Coalition forces in Afghanistan have intercepted Iranian weapons crossing the border, but Iran denies supplying their longtime enemy.
The discovery of Iranian-made weaponry in Afghanistan has led US and British officials to accuse Iran of arming the Taliban militias now battling US and coalition forces. The find raises new and troubling questions about the state of American-Iranian relations.
CNN reported that the weapons, which were seized by coalition forces as they were smuggled across the Iranian-Afghan border, include types that have been used effectively against US troops in Iraq.
Coalition officials in Afghanistan said they have intercepted Iranian-made AK-47s, C-4 plastic explosives and mortars. One explosively-formed penetrator bomb (EFP) that was found can pierce American armor, a NATO official said.
The EFP is similar to the weaponry the United States says Iran has provided to militants in Iraq, but the NATO official said the weapon has not been traced directly to the Iranian regime.

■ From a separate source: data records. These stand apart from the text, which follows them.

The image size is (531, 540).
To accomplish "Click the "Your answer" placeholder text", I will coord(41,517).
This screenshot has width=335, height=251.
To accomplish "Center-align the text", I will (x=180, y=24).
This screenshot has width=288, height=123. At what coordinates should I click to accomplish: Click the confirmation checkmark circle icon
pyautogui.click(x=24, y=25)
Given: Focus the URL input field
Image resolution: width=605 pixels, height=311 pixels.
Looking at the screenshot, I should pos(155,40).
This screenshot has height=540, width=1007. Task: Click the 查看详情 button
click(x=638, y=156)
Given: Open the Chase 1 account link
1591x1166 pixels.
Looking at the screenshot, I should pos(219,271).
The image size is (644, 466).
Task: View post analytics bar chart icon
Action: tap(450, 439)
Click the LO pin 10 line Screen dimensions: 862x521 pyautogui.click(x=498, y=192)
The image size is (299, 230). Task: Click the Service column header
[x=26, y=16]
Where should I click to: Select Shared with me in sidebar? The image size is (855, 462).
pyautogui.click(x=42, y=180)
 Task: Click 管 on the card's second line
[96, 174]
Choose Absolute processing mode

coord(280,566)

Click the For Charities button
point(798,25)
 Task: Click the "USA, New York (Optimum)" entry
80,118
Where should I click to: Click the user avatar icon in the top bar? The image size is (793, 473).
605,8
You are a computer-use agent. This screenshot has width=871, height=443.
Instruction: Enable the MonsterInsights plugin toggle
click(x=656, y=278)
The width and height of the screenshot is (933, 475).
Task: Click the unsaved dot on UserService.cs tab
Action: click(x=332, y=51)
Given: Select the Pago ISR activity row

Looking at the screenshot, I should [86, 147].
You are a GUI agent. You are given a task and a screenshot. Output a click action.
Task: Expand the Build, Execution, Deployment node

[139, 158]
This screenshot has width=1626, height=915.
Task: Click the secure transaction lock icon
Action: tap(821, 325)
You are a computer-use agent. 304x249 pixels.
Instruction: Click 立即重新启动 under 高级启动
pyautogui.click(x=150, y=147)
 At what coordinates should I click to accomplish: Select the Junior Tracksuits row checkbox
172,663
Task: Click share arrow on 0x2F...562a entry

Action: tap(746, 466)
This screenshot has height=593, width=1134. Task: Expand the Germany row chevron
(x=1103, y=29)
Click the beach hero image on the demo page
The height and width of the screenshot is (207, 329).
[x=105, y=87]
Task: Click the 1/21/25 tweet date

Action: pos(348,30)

Iranian officials have denied the allegations, while outside experts speculate that Iranian splinter groups are more likely candidates than the Iranian government. Dealing arms to the Taliban would be a step outside the norm for Iran. In 1998, Iran nearly went to war with Afghanistan, then controlled by the Taliban regime, after it killed eight Iranian diplomats and a journalist. Additionally, the Taliban, a Sunni organization, has traditionally avoided dealing with Shiites. Iran is a predominately Shiite nation and seeks support mostly from other Shiites. [Editor's note: The original version misidentified the sect from which Iran seeks support.]
Since America's 2001 invasion of Afghanistan, Iran has played an active role in thwarting the Taliban, reportsMcClatchy.
U.S. officials and independent experts don't think that Iran wants the Taliban returned to power.
Iran quietly supported the U.S.-led ouster of the Taliban in 2001, has poured some $200 million into reconstruction projects in Afghanistan and is profiting from brisk cross-border commerce. It also has been cooperating closely in other areas, including fighting trafficking in Afghanistan's record-high opium production.
Still, some experts believe that the Iranian government may be officially sanctioning the sale of weapons to the Taliban as a means of indirectly battling the US. "Iran's apparent shift in Afghanistan is part of a wider response by hard-liners, led by President Mahmoud Ahmadinejad, to what they consider U.S. efforts to destabilize the Islamic Republic," reports McClatchy.